Esto tendría como lectura, según lo expresado(6) recientemente por el geógrafo marxista David Harvey, que el neoliberalismo como tal no ha fracasado, toda vez que lo único que ha conseguido como «proyecto de clase camuflado bajo una protéica retórica sobre la libertad individual, el albedrío, la responsabilidad personal, la privatización y el libre mercado» es consolidar el poder de una verdadera clase parasitaria, aquella representada en las instituciones financieras.

La pregunta es ¿anticipó Carlos Marx esta situación?, relativamente. Y lo hizo con lujo de detalles al formular, primero, que las crisis son características regulares del desarrollo capitalista; segundo, que las crisis son crisis de sobreproducción y, por último, que existe una fuerte tendencia a incrementar la concentración y centralización de la economía (monopolios y oligopolios), lo que lleva a un «equilibrio» económico muy delicado.

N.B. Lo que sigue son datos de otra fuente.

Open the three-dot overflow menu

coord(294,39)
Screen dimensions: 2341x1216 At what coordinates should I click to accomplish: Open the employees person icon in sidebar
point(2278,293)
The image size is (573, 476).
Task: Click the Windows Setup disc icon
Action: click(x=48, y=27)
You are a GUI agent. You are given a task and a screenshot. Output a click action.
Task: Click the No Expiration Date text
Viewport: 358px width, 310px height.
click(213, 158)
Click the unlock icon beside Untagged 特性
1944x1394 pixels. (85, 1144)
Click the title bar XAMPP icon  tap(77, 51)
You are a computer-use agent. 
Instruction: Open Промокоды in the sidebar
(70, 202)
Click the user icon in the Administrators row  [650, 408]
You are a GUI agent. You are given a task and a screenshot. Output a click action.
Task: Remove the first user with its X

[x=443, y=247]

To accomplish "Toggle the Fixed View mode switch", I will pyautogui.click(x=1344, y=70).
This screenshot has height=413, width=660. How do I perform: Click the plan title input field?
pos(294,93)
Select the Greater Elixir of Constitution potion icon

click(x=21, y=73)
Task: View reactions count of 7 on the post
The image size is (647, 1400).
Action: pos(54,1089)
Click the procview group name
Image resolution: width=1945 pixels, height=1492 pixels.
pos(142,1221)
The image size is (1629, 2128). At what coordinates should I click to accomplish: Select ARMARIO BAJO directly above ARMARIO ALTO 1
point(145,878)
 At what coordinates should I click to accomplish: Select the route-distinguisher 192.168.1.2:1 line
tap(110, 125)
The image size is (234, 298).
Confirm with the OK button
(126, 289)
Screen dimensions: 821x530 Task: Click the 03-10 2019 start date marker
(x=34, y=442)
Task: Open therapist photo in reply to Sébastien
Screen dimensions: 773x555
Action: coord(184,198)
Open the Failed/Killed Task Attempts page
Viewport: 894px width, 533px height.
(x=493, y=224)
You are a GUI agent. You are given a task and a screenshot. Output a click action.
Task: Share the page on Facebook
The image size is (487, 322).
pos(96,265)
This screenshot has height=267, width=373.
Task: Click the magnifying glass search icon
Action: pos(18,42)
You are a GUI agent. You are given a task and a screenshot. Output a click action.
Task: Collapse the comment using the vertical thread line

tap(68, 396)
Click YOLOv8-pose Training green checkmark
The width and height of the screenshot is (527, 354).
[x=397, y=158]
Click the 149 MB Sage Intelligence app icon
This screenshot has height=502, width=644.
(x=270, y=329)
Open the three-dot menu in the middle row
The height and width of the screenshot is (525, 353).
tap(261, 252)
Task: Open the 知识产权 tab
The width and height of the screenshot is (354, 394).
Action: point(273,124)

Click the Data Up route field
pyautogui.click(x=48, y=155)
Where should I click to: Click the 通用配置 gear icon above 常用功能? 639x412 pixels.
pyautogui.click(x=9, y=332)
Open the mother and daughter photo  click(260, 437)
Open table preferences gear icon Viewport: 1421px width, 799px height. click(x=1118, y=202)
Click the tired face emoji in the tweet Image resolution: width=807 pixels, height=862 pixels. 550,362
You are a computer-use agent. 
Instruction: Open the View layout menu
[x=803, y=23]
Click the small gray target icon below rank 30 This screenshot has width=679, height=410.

Lo hizo también al concluir que las relaciones capitalistas de producción impiden el pleno desarrollo de las fuerzas productivas(7) y producen una serie de conflictos y crisis. Colmándose así de motivos para suponer que la lucha de clases(8) es el mecanismo esencial del desarrollo económico, ¡tal y como puede visualizarse en un sistema!. Y que el fin al que tiende la historia así contada: la asunción al poder del proletariado,  quedaría satisfecha con los medios de la política partidista a disposición o, lo que es lo mismo, con los derechos y libertades que permiten formalmente las democracias para actuar en política.

Una presunción que no deja de generar suspicacia
Es conveniente recordar que Marx y, su virtual mecenas, Federico Engels elaboraron una concepción de la historia como proceso evolutivo marcado por cambios revolucionarios y en donde la sociedad pasa por 5 etapas de desarrollo, a saber: el modo de producción primitivo comunitario, el antiguo, el feudal, el capitalista y, por supuesto, el comunista y su subsiguiente socialismo. Esta visión lanzada de la historia, tan apreciada por encarnar la necesidad de determinados órdenes de relaciones sociales, sería finalmente reconocida como una concepción optimista y progresista del devenir de la humanidad, como garante de la vida que pueden llegar a crear los seres humanos en el desenvolvimiento de todas sus facultades, entre ellas la razón. En similitud, y esto no debe causar extrañeza, con lo promulgado por liberales de la talla de John Stuart Mill y otros radicales del siglo XIX.

Lo que llama poderosamente la atención es que el epílogo de este proceso se viera sustentado por una confianza exagerada, casi ingenua, en aquellas instituciones democráticas que sobre el papel cualifican a las naciones occidentales. Así se desprende del discurso pronunciado por Federico Engels en una sesión de La Conferencia de la I Internacional celebrada en Londres en 1871:

«…la revolución es el acto supremo de la política; el que la quiere, debe querer el medio, la acción política que la prepara, que proporciona a los obreros la educación para la revolución (…) Las libertades políticas, el derecho de reunión y de asociación y la libertad de prensa: éstas son nuestras armas».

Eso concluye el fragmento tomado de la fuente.